Со стороны иммунной системы: повышенная чувствительность, в том числе анафилаксия.
Со стороны дыхательной системы, органов грудной клетки и средостения: одышка.
Со стороны желудочно-кишечного тракта: диарея, рвота, запор, сухость во рту, тошнота, боль в животе.
Со стороны кожи и подкожных тканей: ангионевротический отек, стойкие лекарственные высыпания, зуд, высыпания, крапивница.
Со стороны костно-мышечной системы: миалгия, артралгия.
Результаты исследований: увеличение массы тела, отклонения функциональных проб печени от нормы.
Нарушения питания и обмена веществ: повышенный аппетит.
Общие нарушения и состояние места введения: отек.
Описание отдельных побочных реакций
Сообщалось о зуде после прекращения применения левоцетиризина.
Сообщение о подозреваемых побочных реакциях
Сообщение о подозреваемых побочных реакциях после регистрации лекарственного средства имеет большое значение.

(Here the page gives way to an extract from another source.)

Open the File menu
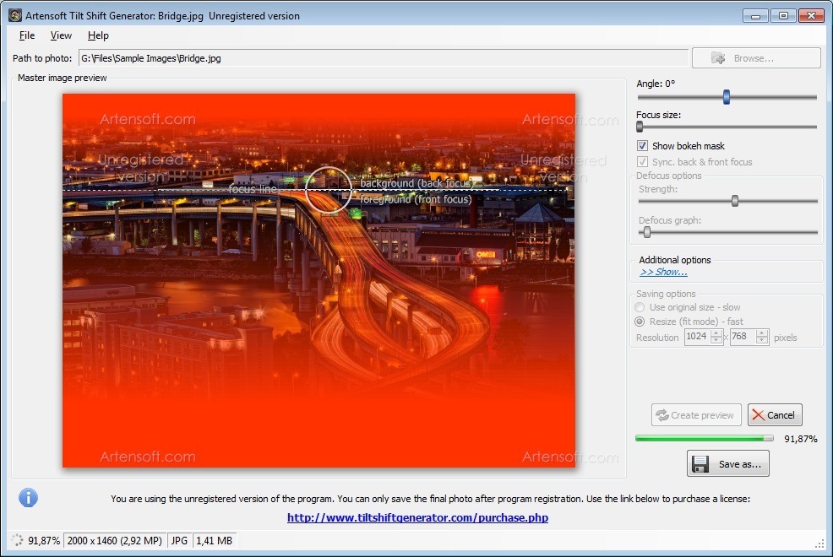833x557 pixels. pyautogui.click(x=26, y=35)
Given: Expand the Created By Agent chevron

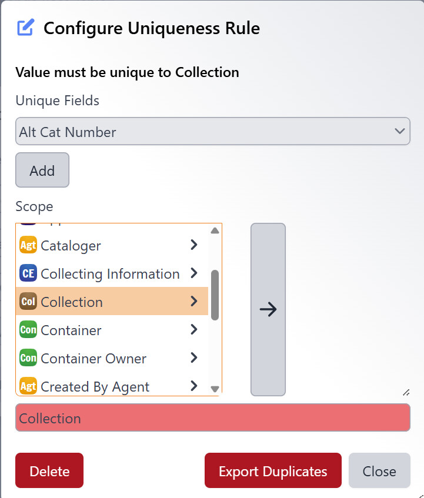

Это позволяет проводить непрерывное наблюдение за соотношением пользы и рисков, связанных с применением лекарственного средства. Специалисты в области здравоохранения должны предоставлять информацию о любых подозреваемых побочных реакциях через национальную систему отчетности.
Срок годности. 3 года.
Условия хранения.
Хранить в оригинальной упаковке при температуре не выше 25 °С.
Хранить в недоступном для детей месте.
Упаковка. По 10 таблеток в блистере, по 1 или 3 блистера в картонной коробке.
Категория отпуска. Без рецепта.
Производитель.
Гетеро Лабз Лимитед.
Местонахождение производителя и адрес места осуществления его деятельности.
Юнит III, Формулейшн Плот № 22 - 110 ИДА, Джидиметла, Хайдерабад, 500 055, Телангана, Индия.
Заявитель.
Мега Лайфсайенсиз (Австралия) Пти Лтд.
Местонахождение заявителя.
60, Нешнл Авеню, Пакенхэм, Виктория 3810, Австралия.